▸ DESCRIPTION OF THE TASK:
Switch "invoice icon" to "receipt icon" in the listing below, from the line with "Task: Click the invoice icon with red X" up to and including the line with "570x331 pixels.", and write out only those lines with nothing else altered. Leave the pictures out.

▸ EXTRACTED INFORMATION:
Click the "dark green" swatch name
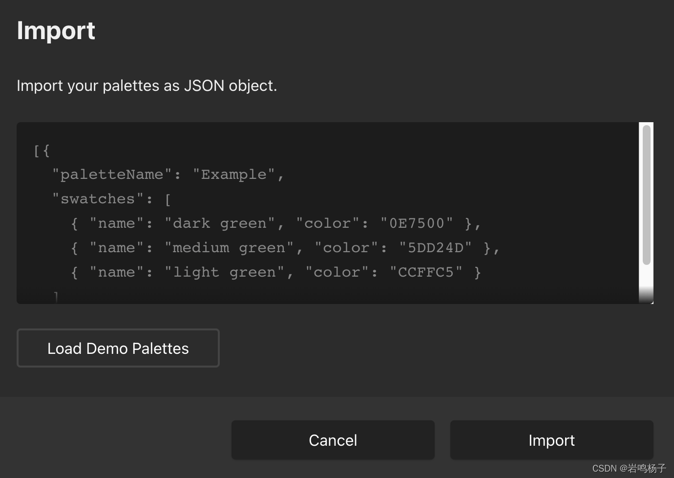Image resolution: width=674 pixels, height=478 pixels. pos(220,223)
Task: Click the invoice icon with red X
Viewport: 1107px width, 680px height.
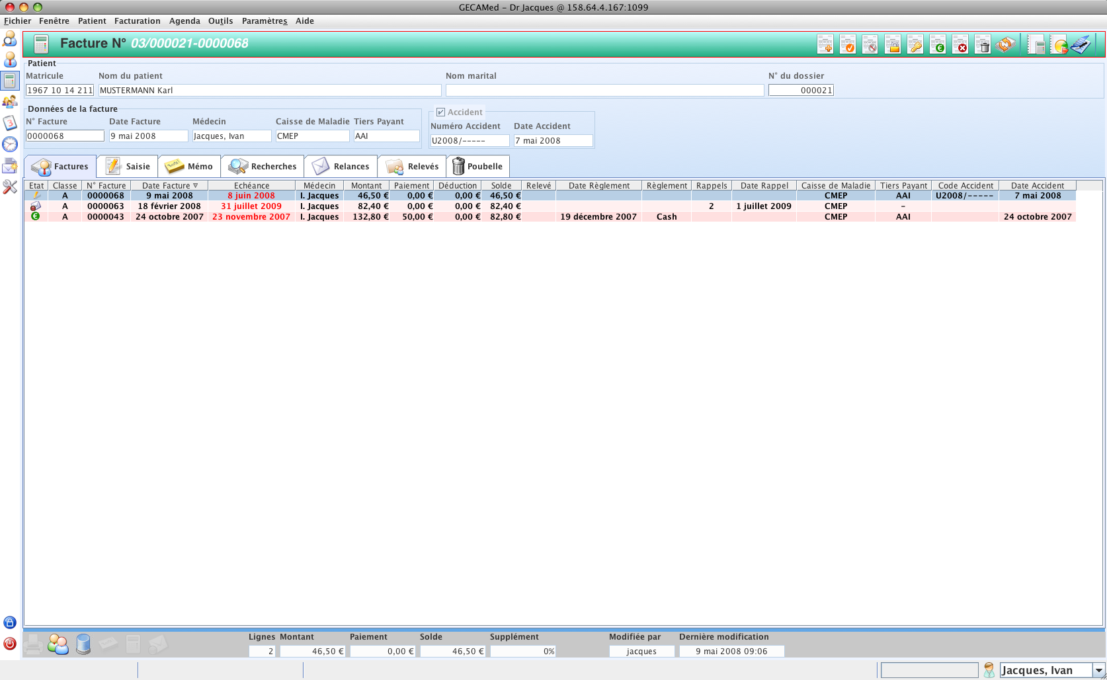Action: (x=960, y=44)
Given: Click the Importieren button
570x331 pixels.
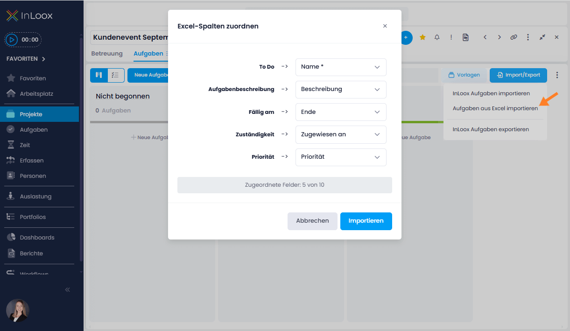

--

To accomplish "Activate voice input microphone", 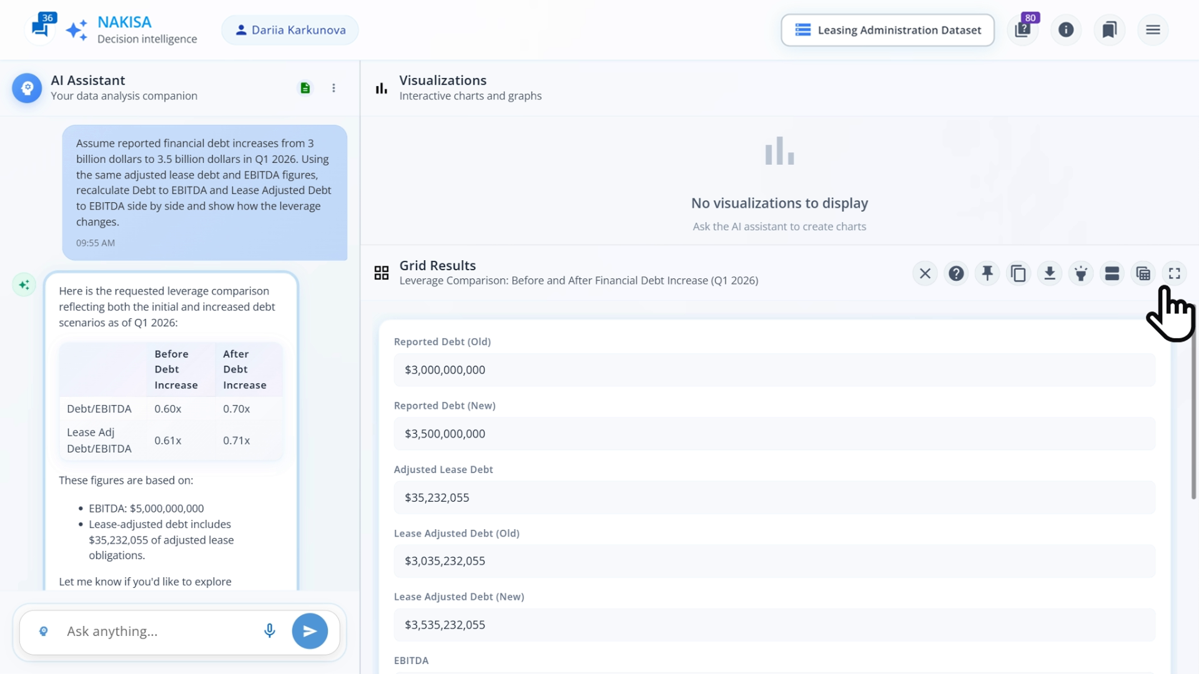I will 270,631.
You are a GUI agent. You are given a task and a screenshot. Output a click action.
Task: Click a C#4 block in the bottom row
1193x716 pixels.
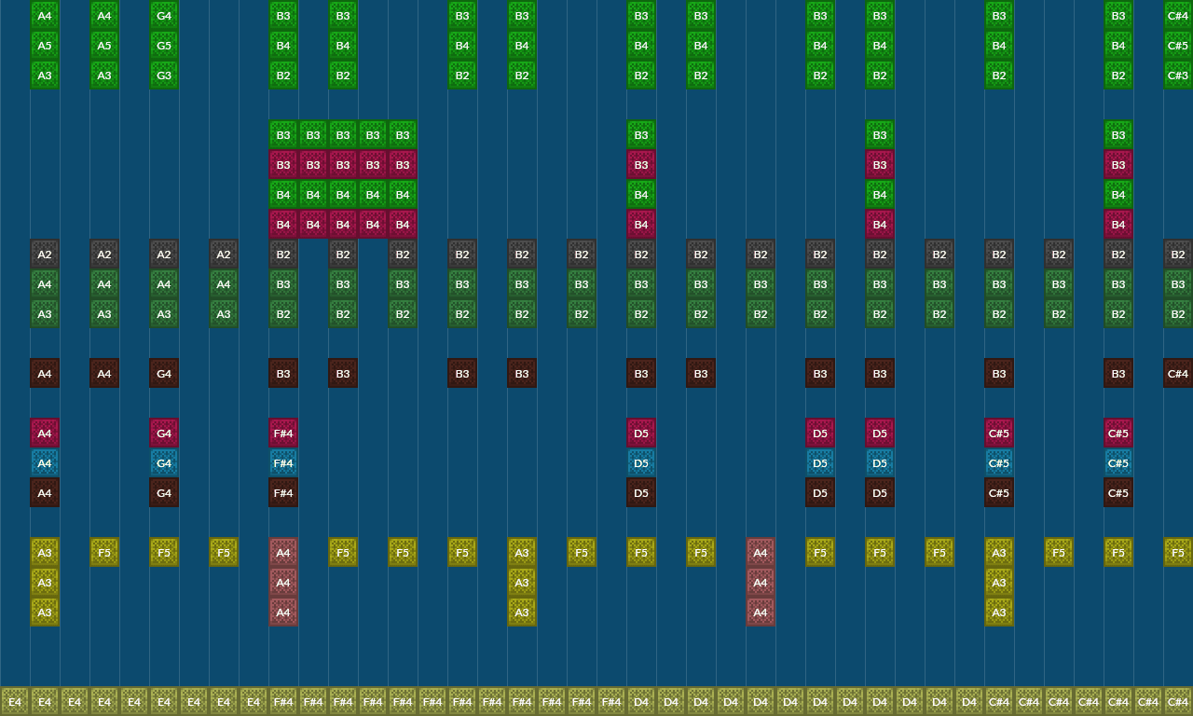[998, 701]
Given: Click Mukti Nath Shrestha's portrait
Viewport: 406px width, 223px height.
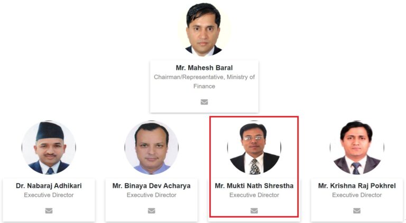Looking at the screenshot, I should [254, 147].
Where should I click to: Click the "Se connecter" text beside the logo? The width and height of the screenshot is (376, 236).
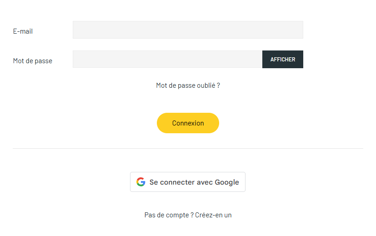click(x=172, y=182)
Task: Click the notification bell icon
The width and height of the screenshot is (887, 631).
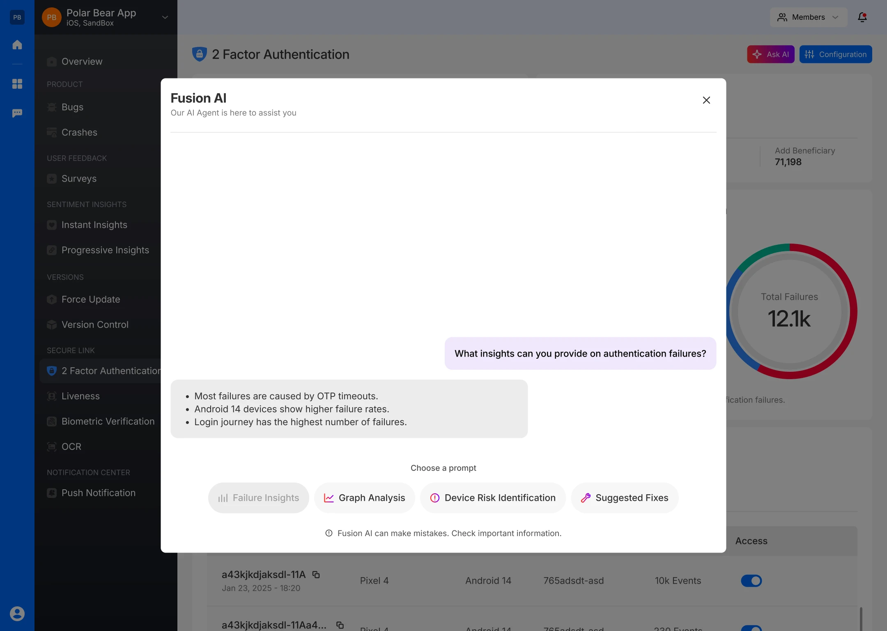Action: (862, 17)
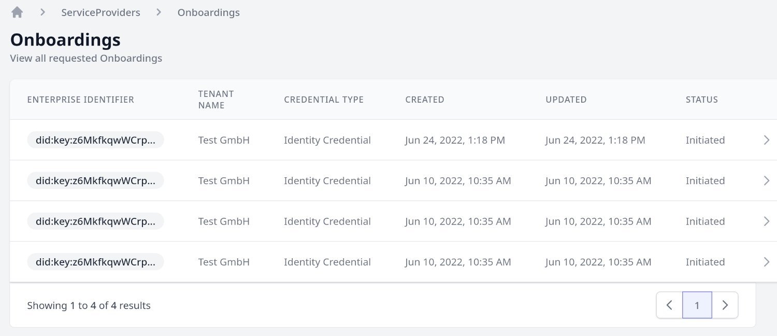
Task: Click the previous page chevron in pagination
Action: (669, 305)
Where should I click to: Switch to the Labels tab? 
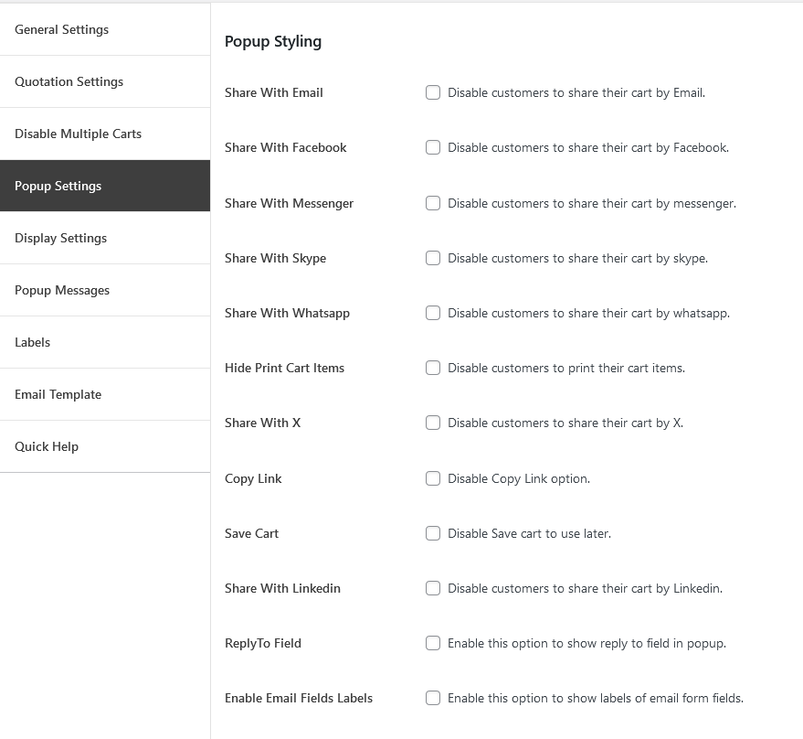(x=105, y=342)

▸ ANSWER TO THIS PROBLEM:
Task: Click the receipt icon with red X
Viewport: 1107px width, 680px height.
Action: (x=960, y=44)
Given: Click the Importieren button
570x331 pixels.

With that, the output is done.